In particular, audiences seem to enjoy films about wealthy families. I'm not talking about families that are moderately well off, mind you. These are stories about modern day rivals of King Midas himself; opulent tales that allow the viewer to experience vicariously how the other half lives. The recently released "What a Girl Wants," for example, places a young woman of modest means in the midst of a fabulously wealthy English family, where she must reacquaint herself with her long-lost father. For a sampling of how earlier films have treated the subject of the lifestyles of the filthy rich, look for these titles on home video.

"Giant" (1956). Nobody wrote big, sprawling sagas about big, important, wealthy families quite like Edna Ferber. "Giant," adapted for the screen by producer-director George Stevens, tells the story of the Benedict family of Texas. Bick Benedict (Rock Hudson) is a cattle baron, presiding over a Texas-huge estate known as Reata. We pick up the story as he meets and marries Leslie Lynnton (Elizabeth Taylor), daughter of a prominent family back East. He brings her home to Reata, where we follow their ups and downs as a family through several decades. The film features the final performance of James Dean, who plays Bick's nemesis, Jett Rink. (If you're rich enough, you're allowed to have silly names.) Reproduced below, courtesy of Turner Classic Movies, is the film's promotional trailer.
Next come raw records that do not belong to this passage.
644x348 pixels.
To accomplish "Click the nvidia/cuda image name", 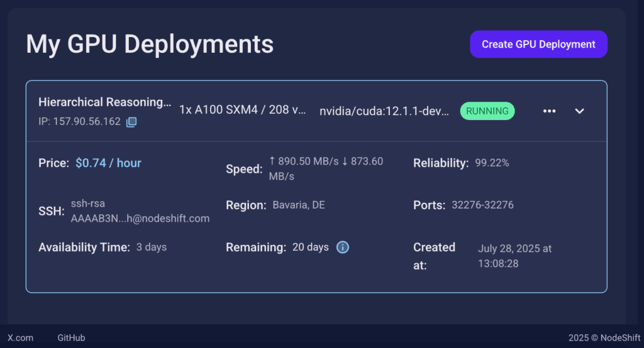I will 384,111.
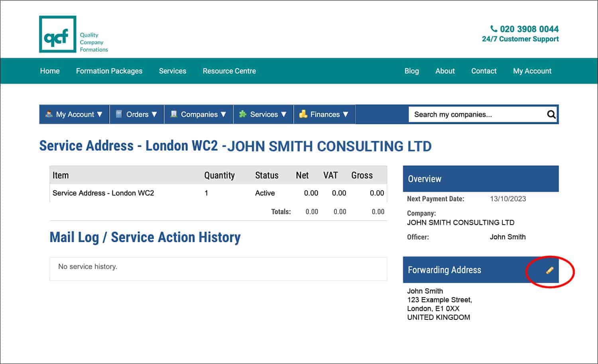Click the QCF company logo

57,34
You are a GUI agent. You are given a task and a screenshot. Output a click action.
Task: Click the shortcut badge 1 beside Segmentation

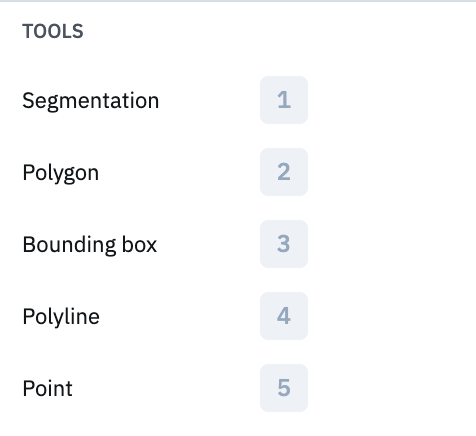pyautogui.click(x=284, y=100)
"Cat on a Hot Tin Roof" (1958). Tennessee Williams's celebrated play was toned down a bit for the screen, but the high-powered cast makes up for the bowdlerization. Burl Ives, in the role of a lifetime, plays Big Daddy Pollitt, the dying patriarch of a 28,000-acre estate on the Mississippi delta. Paul Newman is his impotent son, Brick, and Elizabeth Taylor is Brick's sexually frustrated wife, Maggie "the Cat." (Did I mention that rich characters are allowed to have silly names?) This family is a walking catalog of neuroses, pushing the dysfunctional envelope to its limit. Williams, having bigger fish to fry than verisimilitude, didn't hesitate to paint them with broad strokes, but these actors are more than up to the challenge of playing such bigger than life roles.
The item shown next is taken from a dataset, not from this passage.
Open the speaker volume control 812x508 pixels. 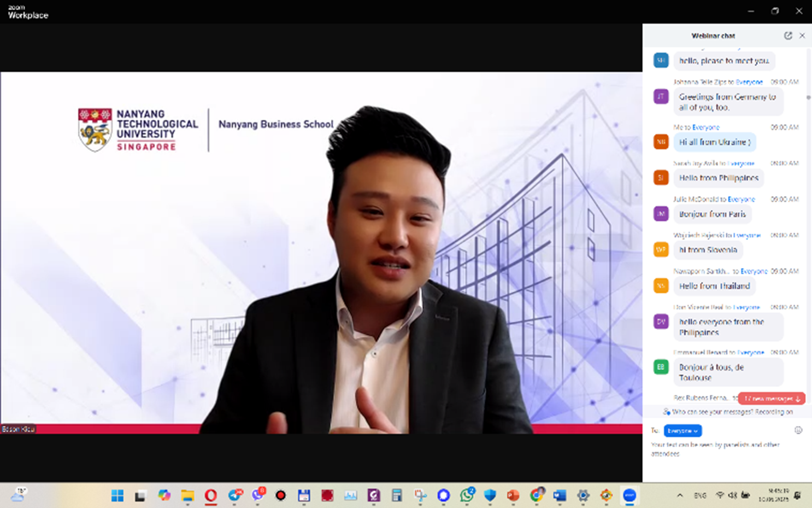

"The Big Country" (1958). Director William Wyler's big-budget western stars Gregory Peck as James McKay, a Baltimore tenderfoot who has come out west to marry Patricia Terrill (Carroll Baker), whom he met at a finishing school in New England. McKay soon finds himself in the middle of a range war between the wealthy Terrill family and the scruffy but proud Hannassey family. Burl Ives, who played the Pollitt patriarch in "Cat on a Hot Tin Roof" the same year, here portrays the head of the downtrodden Hannasseys.
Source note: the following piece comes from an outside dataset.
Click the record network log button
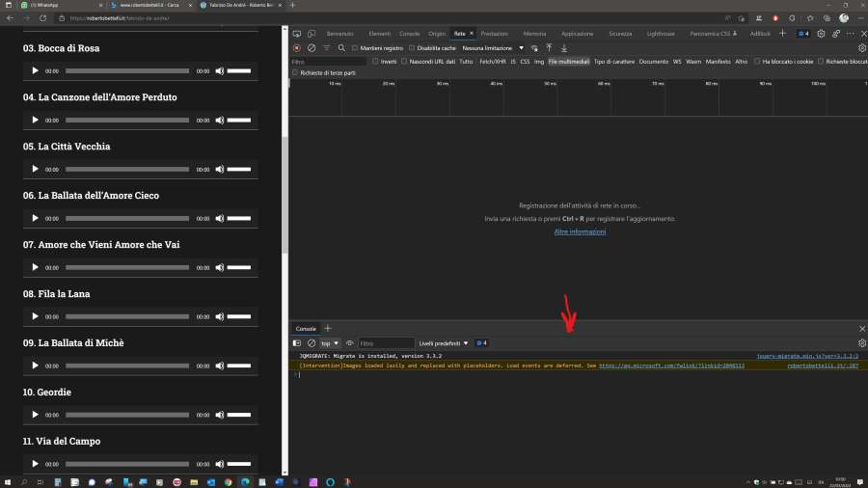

"The Magnificent Ambersons" (1942). If your film directing debut had been the legendary "Citizen Kane" (1941), what would you do for an encore? Orson Welles, confronted with exactly that problem, chose to follow his astonishing debut with an adaptation of Booth Tarkington's novel about the outrageously wealthy Amberson family, as conspicuous in their magnificence, in Tarkington's words, "as a brass band at a funeral." Set around the turn of the century, the film is unapologetically nostalgic in tone. The directorial flashiness of "Citizen Kane" is all but gone, allowing the considerable acting talents of Welles's Mercury Theater troupe to take center stage. Joseph Cotten stars as Eugene Morgan, who is in love with Isabel Amberson (Dolores Costello) but lost her years ago to a more socially prominent suitor. Tim Holt plays George Amberson Minafer, Isabel's outrageously spoiled son, who bitterly resents Eugene's continuing interest in his mother. Agnes Moorehead gives one of her finest performances as George's spinster aunt, Fanny Minafer, whose lifelong unrequited love for Eugene has left her an emotional basket case. Welles disavowed the film after the studio extensively recut it, but the remaining footage is still an entertaining, moving showcase for some of the Mercury players' best work.

Naturally, seeing these films won't actually make you wealthy. In fact, the rental or purchase price will nudge you just slightly in the other direction. But, having been exposed to some of Hollywood's best work, you will certainly be richer in spirit.